## What this task involves
Copy exactly, and only, the lines between the start of the entries below and the line containing "Screen dimensions: 1365x787", both inclusive. Omit pictures.

## Data records
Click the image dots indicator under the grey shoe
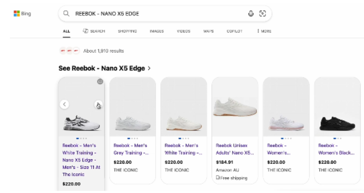Screen dimensions: 364x193 [133, 138]
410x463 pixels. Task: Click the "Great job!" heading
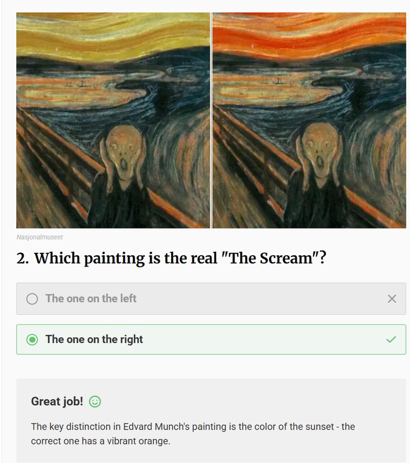(x=57, y=401)
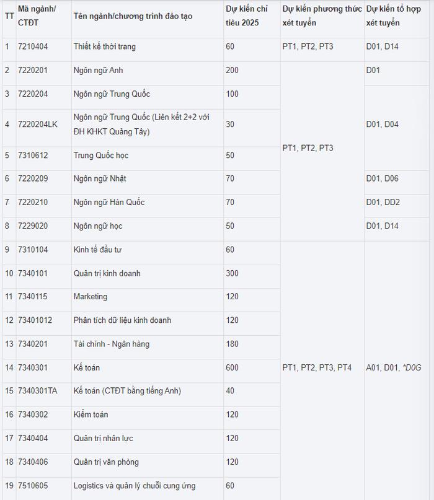Click the "Tên ngành/chương trình đào tạo" header
Viewport: 434px width, 500px height.
[x=133, y=15]
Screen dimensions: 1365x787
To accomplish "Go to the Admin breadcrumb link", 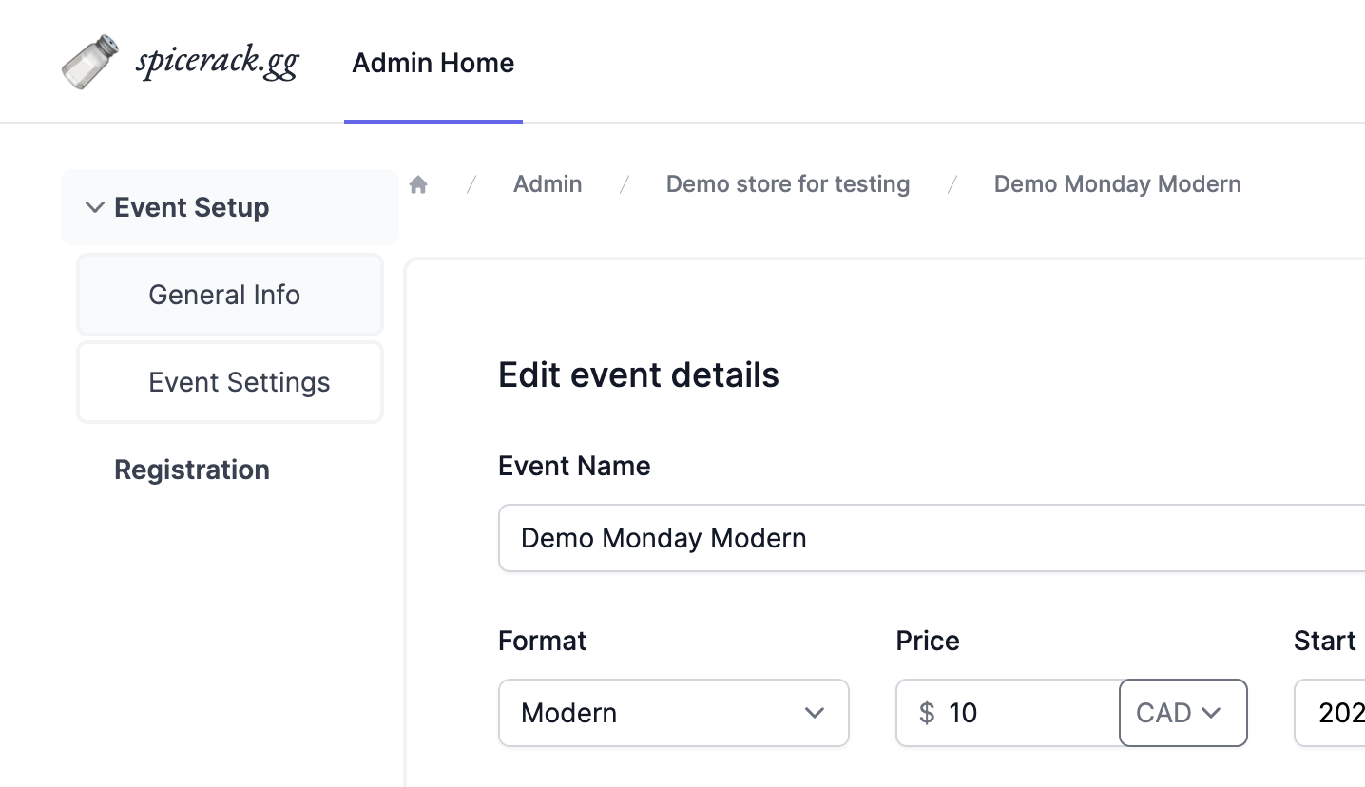I will point(548,184).

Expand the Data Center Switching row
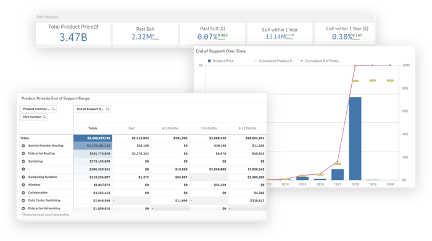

## Written response
Click the image dots indicator under the grey shoe
Screen dimensions: 364x193 [133, 138]
410x463 pixels. Task: Click the "Great job!" heading
(x=57, y=401)
Click the "Tên ngành/chương trình đào tạo" header
Viewport: 434px width, 500px height.
[x=133, y=15]
Screen dimensions: 1365x787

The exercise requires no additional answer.